Compte tenu de la personnalité de Trump, de sa position, de sa politique de communication bien exposée lors de son discours d’inauguration, le résultat paradoxal actuel de cette énorme contestation montée de toutes pièces par la puissance de la communication est de constamment renforcer sa détermination. Cela se comprend aussi bien psychologiquement que tactiquement et fait s’interroger sur cette étrange “stratégie de rupture” des inspirateurs de la révolte qui ne sont en rien assurés d’avoir les moyens et la “puissance de feu” d’un tel défi, avec la perspective d’un affrontement sans aucune retenue.

(Mais on comprendra aussitôt, admettant que les “inspirateurs“ se résument à un seul, qui est le Système, l’explication de cette étrange “stratégie”. Le régime de surpuissance et l’absence complète de subtilité dans l’attaque sont les caractères de sa “stratégie” [non-stratégie serait plus approprié]. Le fait que Trump soit issu des rangs du Système alimente encore plus la rage furieuse du Système et installe et renforce de plus en plus Trump dans une position antiSystème : une forme originale d’autodestruction.)

On voit donc la position et la politique de Trump avec les mesures qu’il prend de mettre à pied des hauts fonctionnaires issus de l’administration Obama, qui agissent contre ses instructions du fait du vide du pouvoir entretenu par les manœuvres à la limite de la constitutionnalité des démocrates au Congrès pour retarder la confirmation des ministres nommés par Trump. Il y a eu deux mises à pied dans les dernières vingt-quatre heures, après une épuration massive du département d’État la semaine dernière ; dans certains cas, les plus sensibles, il y a remplacement immédiat par des nominations de personnalités qui lui sont acquises.

De ces deux cas de la journée d’hier, on retient essentiellement celui du ministère de la Justice. Sally Yates, n°2 du ministère, restant de l’administration Obama comme “faisant-fonction” de ministre qui annonce qu’elle n’appliquerait pas la directive du président sur l’émigration et qui est immédiatement mise à pied ; à sa place, nomination immédiate de Dana Boente, procureure du district oriental de Virginie, pour servir comme n°2 du ministère, faisant fonction de ministre de la justice (en attendant la confirmation du ministre désigné (Jeff Sessions). Épisode révélateur, qui permet à Trump d’affirmer à très bon compte son autorité : la déclaration de Yates était pure mutinerie, absolument anticonstitutionnelle, et la mise à pied s’imposait, qui servira par ailleurs d’avertissement pour les candidats à cette sorte d’attitude.

Consigne:
Recopiez tel quel le passage de l'extrait sur Trump qui va de « (Mais on comprendra » jusqu'à « forme originale d’autodestruction.) » inclus. Vous n'avez pas besoin des données.

Données fournies:

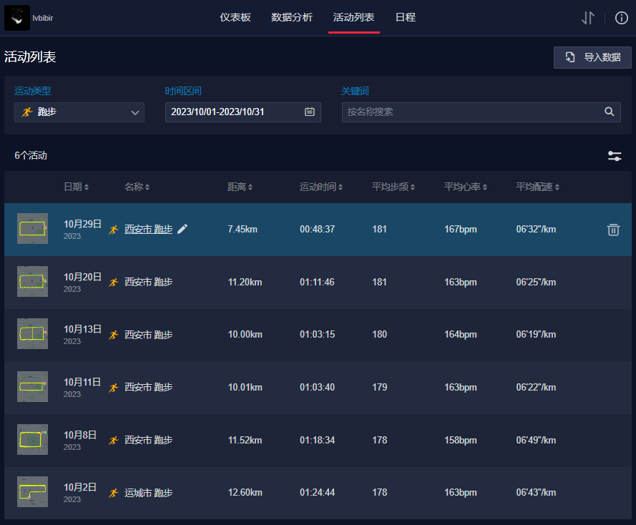Click the lvbibir profile avatar
Viewport: 636px width, 525px height.
click(17, 18)
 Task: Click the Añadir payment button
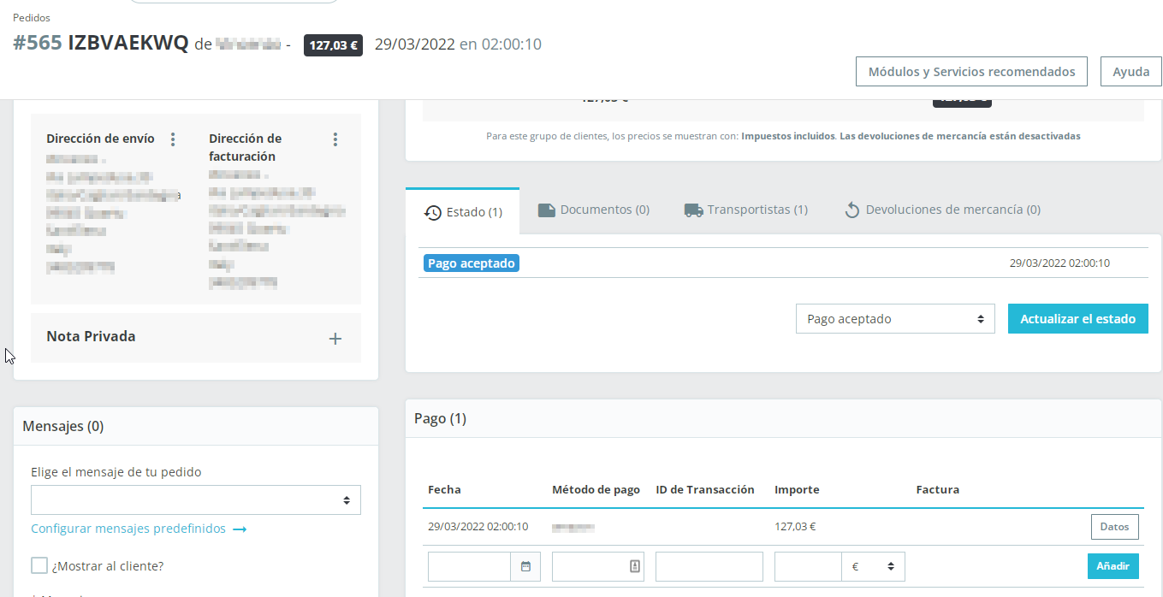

Réponse:
(Mais on comprendra aussitôt, admettant que les “inspirateurs“ se résument à un seul, qui est le Système, l’explication de cette étrange “stratégie”. Le régime de surpuissance et l’absence complète de subtilité dans l’attaque sont les caractères de sa “stratégie” [non-stratégie serait plus approprié]. Le fait que Trump soit issu des rangs du Système alimente encore plus la rage furieuse du Système et installe et renforce de plus en plus Trump dans une position antiSystème : une forme originale d’autodestruction.)